Stored items:
BEGIN
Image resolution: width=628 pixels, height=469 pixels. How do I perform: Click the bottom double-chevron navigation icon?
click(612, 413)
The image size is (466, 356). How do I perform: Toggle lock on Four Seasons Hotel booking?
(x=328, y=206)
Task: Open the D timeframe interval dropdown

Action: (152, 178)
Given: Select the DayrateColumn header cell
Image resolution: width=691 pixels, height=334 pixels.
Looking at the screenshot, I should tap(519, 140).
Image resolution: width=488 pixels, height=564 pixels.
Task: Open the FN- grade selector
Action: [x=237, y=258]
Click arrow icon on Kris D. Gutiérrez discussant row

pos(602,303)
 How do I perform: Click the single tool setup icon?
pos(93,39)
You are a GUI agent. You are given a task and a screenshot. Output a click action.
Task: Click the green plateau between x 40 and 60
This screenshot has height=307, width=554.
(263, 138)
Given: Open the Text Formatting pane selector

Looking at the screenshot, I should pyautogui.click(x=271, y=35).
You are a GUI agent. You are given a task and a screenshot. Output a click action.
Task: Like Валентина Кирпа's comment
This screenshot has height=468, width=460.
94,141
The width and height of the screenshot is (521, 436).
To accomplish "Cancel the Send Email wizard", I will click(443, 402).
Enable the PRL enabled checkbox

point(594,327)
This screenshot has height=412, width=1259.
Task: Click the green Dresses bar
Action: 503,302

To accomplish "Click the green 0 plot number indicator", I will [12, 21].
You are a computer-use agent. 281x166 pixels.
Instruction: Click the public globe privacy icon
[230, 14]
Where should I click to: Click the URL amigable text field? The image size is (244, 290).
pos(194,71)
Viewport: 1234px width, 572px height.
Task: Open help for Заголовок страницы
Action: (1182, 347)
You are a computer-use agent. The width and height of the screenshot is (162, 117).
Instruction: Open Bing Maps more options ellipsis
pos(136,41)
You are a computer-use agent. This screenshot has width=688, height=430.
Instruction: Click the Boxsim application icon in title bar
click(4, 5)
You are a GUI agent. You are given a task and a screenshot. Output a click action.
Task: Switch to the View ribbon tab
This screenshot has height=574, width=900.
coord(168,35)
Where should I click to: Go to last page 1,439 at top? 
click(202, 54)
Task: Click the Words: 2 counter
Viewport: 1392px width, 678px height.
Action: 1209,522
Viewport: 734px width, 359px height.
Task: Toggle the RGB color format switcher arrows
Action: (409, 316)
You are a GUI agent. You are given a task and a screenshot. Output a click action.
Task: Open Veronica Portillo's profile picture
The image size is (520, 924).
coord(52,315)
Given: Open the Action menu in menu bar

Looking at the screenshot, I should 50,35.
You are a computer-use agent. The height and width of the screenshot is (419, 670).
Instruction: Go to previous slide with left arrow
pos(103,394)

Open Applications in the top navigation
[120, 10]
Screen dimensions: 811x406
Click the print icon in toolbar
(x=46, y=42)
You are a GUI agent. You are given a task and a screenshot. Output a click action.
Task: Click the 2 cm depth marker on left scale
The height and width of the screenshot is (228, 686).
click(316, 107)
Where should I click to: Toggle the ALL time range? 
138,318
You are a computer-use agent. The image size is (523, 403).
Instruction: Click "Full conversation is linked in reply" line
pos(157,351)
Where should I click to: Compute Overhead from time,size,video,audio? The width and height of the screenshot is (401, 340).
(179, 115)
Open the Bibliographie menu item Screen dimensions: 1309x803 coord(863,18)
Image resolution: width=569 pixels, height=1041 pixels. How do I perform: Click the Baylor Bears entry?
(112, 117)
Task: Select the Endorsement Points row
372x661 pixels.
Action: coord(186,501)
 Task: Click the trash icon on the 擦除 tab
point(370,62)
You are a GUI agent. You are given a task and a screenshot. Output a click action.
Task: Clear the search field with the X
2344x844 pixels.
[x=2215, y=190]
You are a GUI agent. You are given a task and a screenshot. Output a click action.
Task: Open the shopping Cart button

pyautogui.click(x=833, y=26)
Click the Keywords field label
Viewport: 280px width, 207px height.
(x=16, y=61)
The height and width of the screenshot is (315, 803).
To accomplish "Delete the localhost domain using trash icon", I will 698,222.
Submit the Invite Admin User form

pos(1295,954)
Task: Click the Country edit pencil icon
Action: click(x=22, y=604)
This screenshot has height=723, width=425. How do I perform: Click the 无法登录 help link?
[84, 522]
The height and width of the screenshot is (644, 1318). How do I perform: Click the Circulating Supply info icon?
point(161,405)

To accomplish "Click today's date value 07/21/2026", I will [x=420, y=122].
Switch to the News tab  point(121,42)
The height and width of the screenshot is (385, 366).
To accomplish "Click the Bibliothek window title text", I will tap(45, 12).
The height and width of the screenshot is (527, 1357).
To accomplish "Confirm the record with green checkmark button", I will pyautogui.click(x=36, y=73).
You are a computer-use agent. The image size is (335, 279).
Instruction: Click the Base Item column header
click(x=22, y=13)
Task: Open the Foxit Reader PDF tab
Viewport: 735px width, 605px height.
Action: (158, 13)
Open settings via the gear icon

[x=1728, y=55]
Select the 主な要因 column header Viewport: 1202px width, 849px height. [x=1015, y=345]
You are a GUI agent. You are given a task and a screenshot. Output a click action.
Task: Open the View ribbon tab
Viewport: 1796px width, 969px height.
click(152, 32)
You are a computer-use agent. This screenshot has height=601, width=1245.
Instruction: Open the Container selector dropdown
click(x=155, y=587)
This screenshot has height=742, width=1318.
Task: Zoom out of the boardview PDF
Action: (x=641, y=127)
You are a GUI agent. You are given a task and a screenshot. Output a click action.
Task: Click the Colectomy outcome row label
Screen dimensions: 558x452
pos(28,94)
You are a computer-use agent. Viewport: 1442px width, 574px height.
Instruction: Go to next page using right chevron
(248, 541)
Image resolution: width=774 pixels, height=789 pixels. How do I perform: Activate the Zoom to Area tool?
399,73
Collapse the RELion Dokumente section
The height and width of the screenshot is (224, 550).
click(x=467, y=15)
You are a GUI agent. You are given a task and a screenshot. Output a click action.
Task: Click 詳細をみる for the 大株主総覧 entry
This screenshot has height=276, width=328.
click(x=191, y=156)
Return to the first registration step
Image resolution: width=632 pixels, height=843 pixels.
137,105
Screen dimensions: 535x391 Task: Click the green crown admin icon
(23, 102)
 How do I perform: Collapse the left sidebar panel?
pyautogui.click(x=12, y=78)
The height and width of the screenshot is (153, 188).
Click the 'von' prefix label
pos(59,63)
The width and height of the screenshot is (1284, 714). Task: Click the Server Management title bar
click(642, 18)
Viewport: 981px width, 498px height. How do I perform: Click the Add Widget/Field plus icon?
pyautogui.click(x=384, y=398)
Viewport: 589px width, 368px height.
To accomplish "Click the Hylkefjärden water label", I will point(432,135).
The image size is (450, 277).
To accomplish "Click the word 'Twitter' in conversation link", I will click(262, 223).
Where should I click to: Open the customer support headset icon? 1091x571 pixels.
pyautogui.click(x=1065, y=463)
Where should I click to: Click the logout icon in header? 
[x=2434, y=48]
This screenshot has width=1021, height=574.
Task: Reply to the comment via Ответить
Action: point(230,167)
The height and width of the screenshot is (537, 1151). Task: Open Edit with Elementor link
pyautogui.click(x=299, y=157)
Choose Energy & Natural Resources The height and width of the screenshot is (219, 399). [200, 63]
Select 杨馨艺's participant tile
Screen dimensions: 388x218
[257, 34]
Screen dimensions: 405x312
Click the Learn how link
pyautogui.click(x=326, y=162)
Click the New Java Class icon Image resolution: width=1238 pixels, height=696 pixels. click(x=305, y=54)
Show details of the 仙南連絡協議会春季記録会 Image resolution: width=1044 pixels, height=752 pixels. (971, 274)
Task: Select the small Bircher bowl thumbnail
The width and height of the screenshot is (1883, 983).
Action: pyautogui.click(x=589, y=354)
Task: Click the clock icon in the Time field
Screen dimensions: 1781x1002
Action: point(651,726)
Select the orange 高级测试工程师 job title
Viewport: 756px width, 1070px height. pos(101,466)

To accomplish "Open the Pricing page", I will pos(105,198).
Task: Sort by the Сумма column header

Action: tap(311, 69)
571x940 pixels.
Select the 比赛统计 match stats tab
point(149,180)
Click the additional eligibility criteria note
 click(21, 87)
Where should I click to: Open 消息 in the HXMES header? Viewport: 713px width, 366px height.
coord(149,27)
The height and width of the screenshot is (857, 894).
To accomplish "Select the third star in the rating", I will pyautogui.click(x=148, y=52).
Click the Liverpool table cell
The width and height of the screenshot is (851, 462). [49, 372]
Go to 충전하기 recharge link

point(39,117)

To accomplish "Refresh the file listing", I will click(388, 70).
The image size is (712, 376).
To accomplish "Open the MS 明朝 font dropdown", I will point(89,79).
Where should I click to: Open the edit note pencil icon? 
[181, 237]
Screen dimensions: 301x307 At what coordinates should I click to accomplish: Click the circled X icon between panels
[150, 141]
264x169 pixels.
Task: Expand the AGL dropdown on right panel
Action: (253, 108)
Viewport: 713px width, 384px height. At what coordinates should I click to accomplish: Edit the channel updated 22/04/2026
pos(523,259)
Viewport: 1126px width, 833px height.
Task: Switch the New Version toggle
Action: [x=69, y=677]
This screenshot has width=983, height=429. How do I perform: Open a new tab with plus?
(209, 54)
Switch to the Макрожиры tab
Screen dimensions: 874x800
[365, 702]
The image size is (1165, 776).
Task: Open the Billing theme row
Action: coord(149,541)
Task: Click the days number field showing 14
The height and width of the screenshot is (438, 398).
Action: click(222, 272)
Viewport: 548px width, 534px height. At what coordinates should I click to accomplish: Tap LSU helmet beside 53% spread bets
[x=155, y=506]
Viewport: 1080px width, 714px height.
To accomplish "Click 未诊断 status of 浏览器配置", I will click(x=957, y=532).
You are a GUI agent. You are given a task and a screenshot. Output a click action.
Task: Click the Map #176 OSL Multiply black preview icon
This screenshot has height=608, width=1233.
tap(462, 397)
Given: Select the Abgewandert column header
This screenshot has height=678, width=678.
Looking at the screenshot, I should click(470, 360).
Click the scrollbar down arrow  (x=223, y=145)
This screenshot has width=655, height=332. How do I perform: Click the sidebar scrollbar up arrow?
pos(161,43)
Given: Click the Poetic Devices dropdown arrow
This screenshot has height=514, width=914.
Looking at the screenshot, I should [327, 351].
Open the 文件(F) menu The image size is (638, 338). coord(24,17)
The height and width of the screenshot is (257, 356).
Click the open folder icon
END
ACTIVITY ▸ Among the lines above, find those containing the word "number" and copy each.

TASK RESPONSE ▸
To accomplish "Click the green 0 plot number indicator", I will [12, 21].
Task: Click the days number field showing 14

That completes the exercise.